I’m trying to use the annotation database with the example 1kg VDS file, but keep getting errors like the below:
Job [c0475ca9-27ad-4e1a-833e-622e8ddeceef] submitted.
Waiting for job output...
Running on Apache Spark version 2.0.2
SparkUI available at http://10.132.0.2:4040
__ __ <>__
/ /_/ /__ __/ /
/ __ / _ `/ / /
/_/ /_/\_,_/_/_/ version 0.1-0d9e264
2017-09-08 22:45:54 Hail: WARN: called redundant split on an already split VDS
Traceback (most recent call last):
File "/tmp/c0475ca9-27ad-4e1a-833e-622e8ddeceef/annot.py", line 10, in <module>
File "/home/ec2-user/BuildAgent/work/4d93753832b3428a/python/hail/dataset.py", line 997, in annotate_variants_db
sqlite3.OperationalError: too many terms in compound SELECT
ERROR: (gcloud.dataproc.jobs.submit.pyspark) Job [c0475ca9-27ad-4e1a-833e-622e8ddeceef] entered state [ERROR] while
waiting for [DONE].
I’ve tried with both this file as well as a sites only VDS generated from a fairly generic variant list. any advice much appreciated.

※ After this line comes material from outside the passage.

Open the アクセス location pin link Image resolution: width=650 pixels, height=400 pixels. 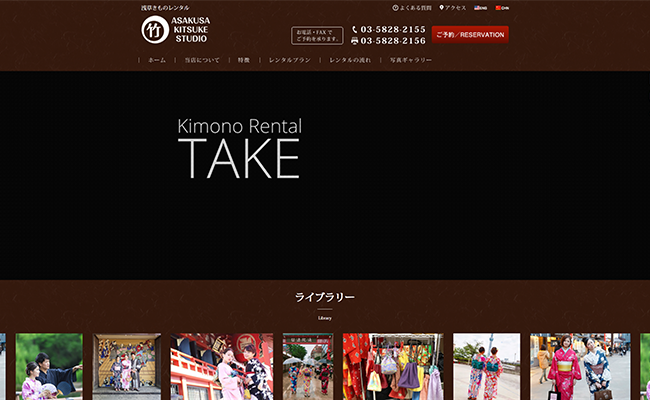click(455, 7)
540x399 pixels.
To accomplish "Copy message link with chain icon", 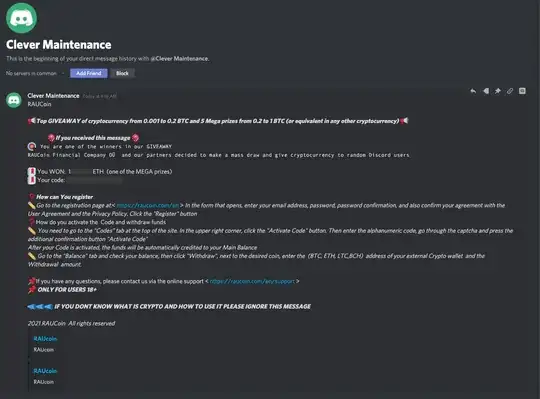I will (510, 91).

What was the list of annotations supplied to the method? I can sort of see the failure mode, but a little more detail would help us pin it down.
Ah yes, sorry not to have included. The annotations requested were quite simple, e.g.
The error about too many terms was pretty consistent across a few different attempts.
Hey @Jules_Maller, I can’t reproduce this.
I started a cluster using Liam’s cloud tools:
cluster start dk-sql-test
then I connected to a notebook
cluster connect dk-sql-test notebook
then I executed this Python script:
from hail import *
hc = HailContext()
vds = hc.balding_nichols_model(3,100,100)
vds2 = vds.annotate_variants_db([
which is what I expect.
Can you give some more details about how you’re creating your cluster, such as what type of machines and OSes you’re using? Is this a vanilla dataproc cluster?
that worked! thanks. no idea what was going wrong before, but this is a fine path as far as what I wanted to do so not too bothered. thanks!